▸ **DOCUMENT EXTRACT**:

Slater’s final two bits of “evidence” centre around Aussie sceptic Joanne Nova‘s remarkable arithmetical skills. Last year she added up every number she could find that might be in any way related to climate research in the USA, and come up with a figure of $79 billion over the last 21 years. This is so much more than the funding from Exxon for climate denial, that it proves the sceptics are the poor down-trodden minority, she claims. Nova’s $79 billion is nonsense, of course, and in a recent opinion piece she contributed to ABC’s The Drum Unleashed, you can detect a little guilt:

The US government spent $79 billion on climate research and technology since 1989 – to be sure, this funding paid for things like satellites and studies, but it’s 3,500 times as much as anything offered to sceptics. [my emphasis]

Nova goes on to complain:

Ultimately the big problem is that there are no grants for scientists to demonstrate that carbon has little effect. There are no Institutes of Natural Climate Change, but plenty that are devoted to UnNatural Forces.

Science is funded to find out how things work, not how we’d like things to work. It’s an immensely competitive field. If there were real chinks in the evidence, they would be attracting huge attention from scientists. But there’s no sign of the Heartland Institute, CEI, the Koch brothers, or the Scaife foundations funding real research. No, they’re happy to let the likes of Monckton and Nova sing the songs of denial, feeding the echo chamber they’ve created (and of which Whale Oil seems so proud to be part). Doubt is their product, and they’ve been very good at selling it.

As the next couple of CRU/email reports arrive, I expect the denial machine to carry on with its whitewash allegations. But it will still only be noise. The laws of physics didn’t change because someone stole a few emails, and it will be those laws and human cupidity that will get us further into trouble. One day, global warming will be undeniable, and I wonder who history will then judge to have been the “twat“?

27 thoughts on “Well, I’ll be… blowed”

  1. it will be interesting to see if he replies. I managed to get myself banned from his site by disagreeing with him. Mind you i did call him a curly haired pratt out of something called frustration. He's surrounded himself with a bunch of fellow travellers that sing from the same hymnsheet. I pointed out once that all he is doing is playing politics with the situation, and not adding anything.

  2. Whaleoil and Bradbury are different sides to the same coin. One is an extreme right wing radical who likes to shake things up from time to time by exposing looney ideas without much supporting evidence. The other is an extreme left wing radical who likes to shake things up from time to time by exposing looney ideas without much supporting evidence. It is what you get on the blogosphere.

    1. But at least Bradbury's comments are reality based. Is that the true definition of balance, you need a fantasy commentator as well as a reality commentator?

  3. Neither are "extreme" (e.g. Slater being a Nat party member), but both very dogmatic. Neither are worth reading for analysis, but the odd scoop is possible.

  4. Just because Mr Slater'is a member of the National Party does not mean the National Party and him are in agreement on everything. I'd suggest many of his opinions are not shared by the mainstream National supporters.

▸ **REQUIREMENT 1**: According to the excerpt on climate funding, what total did Joanne Nova calculate for climate-related research spending in the USA, and over what period?

▸ **Entries for locating text and elements**:
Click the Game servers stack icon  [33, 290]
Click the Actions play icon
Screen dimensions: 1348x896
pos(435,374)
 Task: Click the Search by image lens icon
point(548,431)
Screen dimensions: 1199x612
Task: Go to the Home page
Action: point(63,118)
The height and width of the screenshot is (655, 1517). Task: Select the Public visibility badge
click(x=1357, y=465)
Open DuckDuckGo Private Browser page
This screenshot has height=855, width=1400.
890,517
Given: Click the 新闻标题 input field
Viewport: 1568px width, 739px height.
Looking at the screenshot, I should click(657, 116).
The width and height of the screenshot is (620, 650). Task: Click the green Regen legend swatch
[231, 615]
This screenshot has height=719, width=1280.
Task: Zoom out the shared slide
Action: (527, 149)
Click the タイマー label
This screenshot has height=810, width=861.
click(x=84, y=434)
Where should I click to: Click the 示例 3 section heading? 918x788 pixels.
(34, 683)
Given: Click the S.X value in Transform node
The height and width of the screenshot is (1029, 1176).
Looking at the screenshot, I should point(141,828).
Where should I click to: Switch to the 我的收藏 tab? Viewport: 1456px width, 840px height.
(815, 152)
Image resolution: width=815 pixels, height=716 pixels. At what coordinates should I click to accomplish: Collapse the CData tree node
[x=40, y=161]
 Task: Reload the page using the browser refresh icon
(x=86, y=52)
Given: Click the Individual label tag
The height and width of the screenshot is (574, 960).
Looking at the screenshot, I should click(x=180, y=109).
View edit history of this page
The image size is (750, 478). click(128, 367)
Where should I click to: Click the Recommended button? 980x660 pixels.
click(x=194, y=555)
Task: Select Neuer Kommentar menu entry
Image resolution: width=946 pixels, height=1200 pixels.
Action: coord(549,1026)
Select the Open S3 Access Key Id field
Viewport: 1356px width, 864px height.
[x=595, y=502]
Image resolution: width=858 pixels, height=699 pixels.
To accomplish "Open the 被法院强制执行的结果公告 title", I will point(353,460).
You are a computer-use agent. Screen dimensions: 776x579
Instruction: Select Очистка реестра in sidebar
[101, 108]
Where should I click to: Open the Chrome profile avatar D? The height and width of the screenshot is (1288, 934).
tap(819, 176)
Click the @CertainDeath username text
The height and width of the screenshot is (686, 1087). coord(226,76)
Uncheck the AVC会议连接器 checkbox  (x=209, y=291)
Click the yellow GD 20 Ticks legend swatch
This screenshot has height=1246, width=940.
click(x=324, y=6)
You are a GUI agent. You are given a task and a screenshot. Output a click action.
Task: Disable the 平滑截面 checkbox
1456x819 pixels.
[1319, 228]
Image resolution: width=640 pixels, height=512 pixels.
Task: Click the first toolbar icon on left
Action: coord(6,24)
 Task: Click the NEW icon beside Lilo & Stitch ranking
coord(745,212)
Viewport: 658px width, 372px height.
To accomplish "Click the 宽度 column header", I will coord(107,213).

▸ **REQUIREMENT 2**: Update the listing from the line containing "Click the @CertainDeath username text" through the end of the listing, replacing "checkbox" with "tick box" and keeping everything else the same. Return only those lines.

▸ **WRITTEN SOLUTION 1**: $79 billion over the last 21 years.

▸ **WRITTEN SOLUTION 2**:
Click the @CertainDeath username text
The height and width of the screenshot is (686, 1087). coord(226,76)
Uncheck the AVC会议连接器 tick box  (x=209, y=291)
Click the yellow GD 20 Ticks legend swatch
This screenshot has height=1246, width=940.
click(x=324, y=6)
You are a GUI agent. You are given a task and a screenshot. Output a click action.
Task: Disable the 平滑截面 tick box
1456x819 pixels.
[1319, 228]
Image resolution: width=640 pixels, height=512 pixels.
Task: Click the first toolbar icon on left
Action: coord(6,24)
 Task: Click the NEW icon beside Lilo & Stitch ranking
coord(745,212)
Viewport: 658px width, 372px height.
To accomplish "Click the 宽度 column header", I will coord(107,213).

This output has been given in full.